Che cosa fa il credente che legge Genesi? Le saghe e i miti, come dice bene Paolo De Benedetti, sono come degli oggetti che hanno tanti angoli, nessuno cerchi l’unico significato, ognuno cerchi i vari sensi. Sovente nella vita un racconto ti dice A, dopo ti dirà B, poi C, perché il mito è sferico, rotola, si svolge, ci viene accanto, ci parla in maniere diverse. Se io voglio leggere l’episodio di Abramo in una chiave sola, in quell’unica, ne faccio una dottrina; se lo prendo come un mito, mi parlerà nelle diverse stagioni della vita, in un modo ricchissimo.
Nella Bibbia, che è testimonianza umana di uomini e donne che hanno vissuto la fede, ci viene incontro Dio, ma Egli ci viene incontro se noi lo cerchiamo come Dio che ci parla, non dandoci magicamente delle risposte, ma invitandoci all’incontro. Genesi è fatta per trovare il Dio della creazione, non solo per parlare di Lui ma per parlare con Lui. La nostra meravigliosa fede ci dice questo: che Dio ci accompagna in modo invisibile, ma ci chiama ad un colloquio, a studiare, ad agire, a non dimenticare che l’amore va espresso nella parola, nella preghiera, nella riflessione, nello studio.

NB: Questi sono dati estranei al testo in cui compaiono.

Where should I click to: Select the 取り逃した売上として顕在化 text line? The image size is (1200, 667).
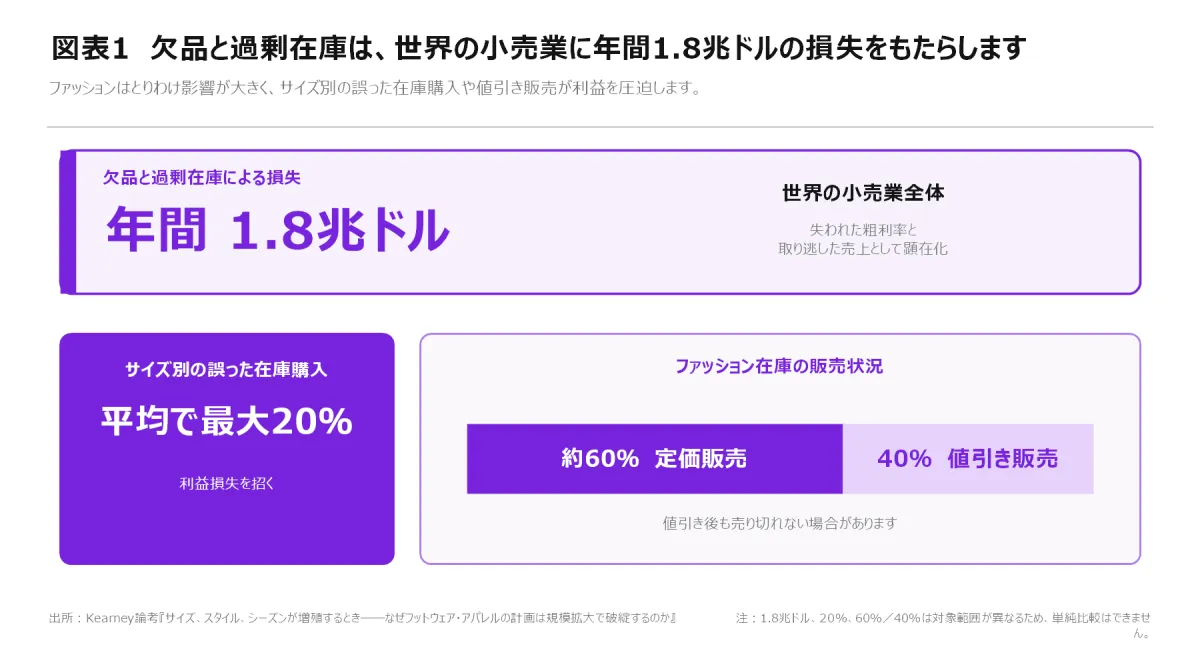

Leggere la Bibbia da solo o da sola è un’impresa! Che fortuna abbiamo noi! Ringraziamo Dio di cuore di poterla leggere insieme. Se io non avessi avuto le comunità, i gruppi, non avrei potuto leggere la Bibbia. L’aver incontrato donne e uomini che leggono la Bibbia, che cercano sulle tracce di Dio, è la cosa più bella che si possa dire, è una cosa straordinaria, perché quello che Dio dice a te, nel tuo cuore, nella tua esperienza, non lo dice a me e ti ascolterò volentieri, perché nella tua esperienza c’è qualcosa della luce di Dio .

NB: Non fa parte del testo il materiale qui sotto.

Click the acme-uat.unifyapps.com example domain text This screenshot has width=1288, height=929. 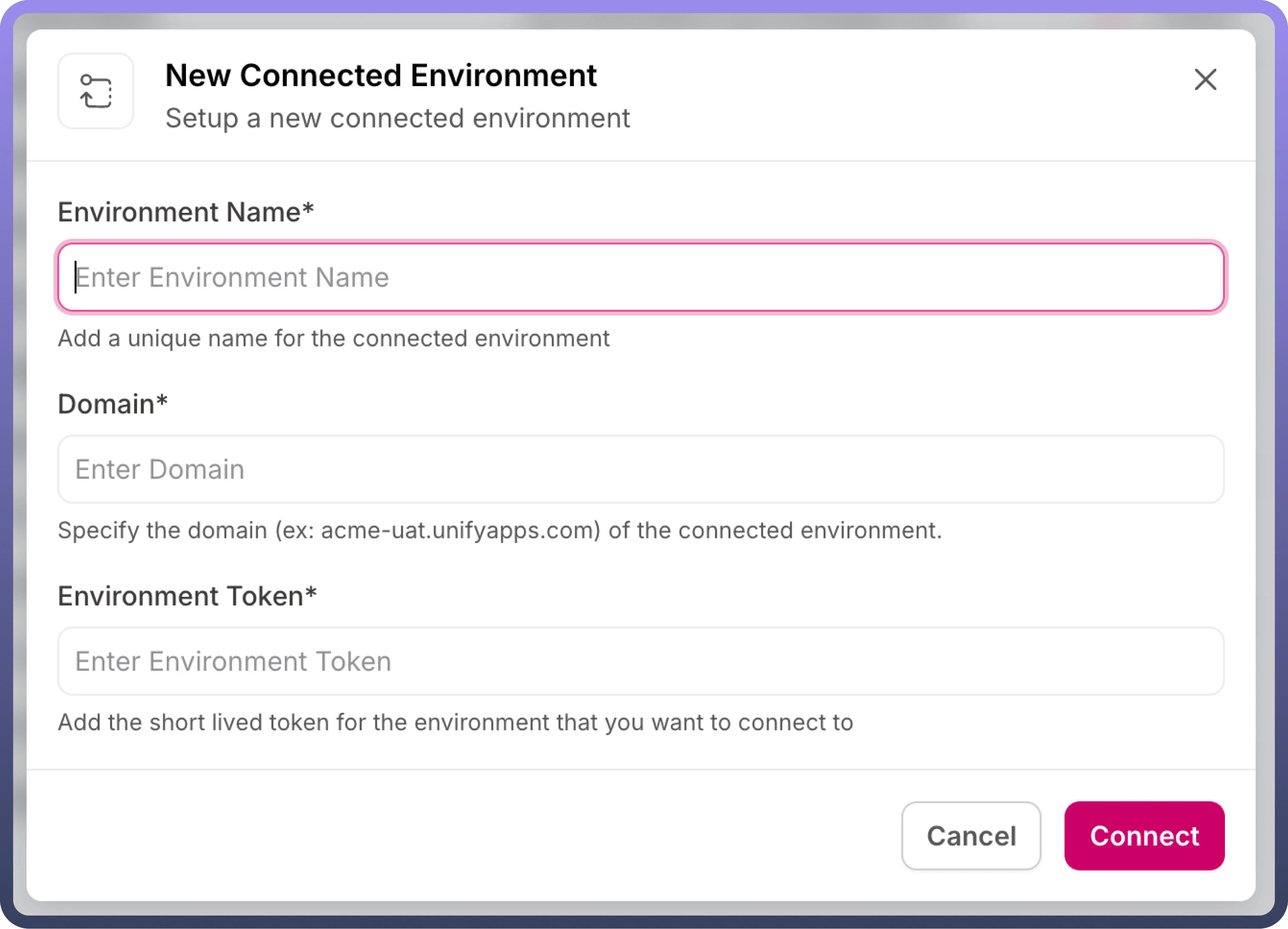460,531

Non dovremmo perdere questa cosa grande che all’inizio delle Comunità Cristiane di Base fu preziosa e che spero non si spenga mai: la passione biblica! Ma dovremmo portare questo in tutta la Chiesa; dappertutto dove possiamo, invitare le persone a ritornare al testo, a fare questa operazione con fede. Il tesoro della parola di Dio ci parla ancora, è il luogo dove Dio ci aspetta per un appuntamento! E ad un appuntamento si va con il cuore in mano.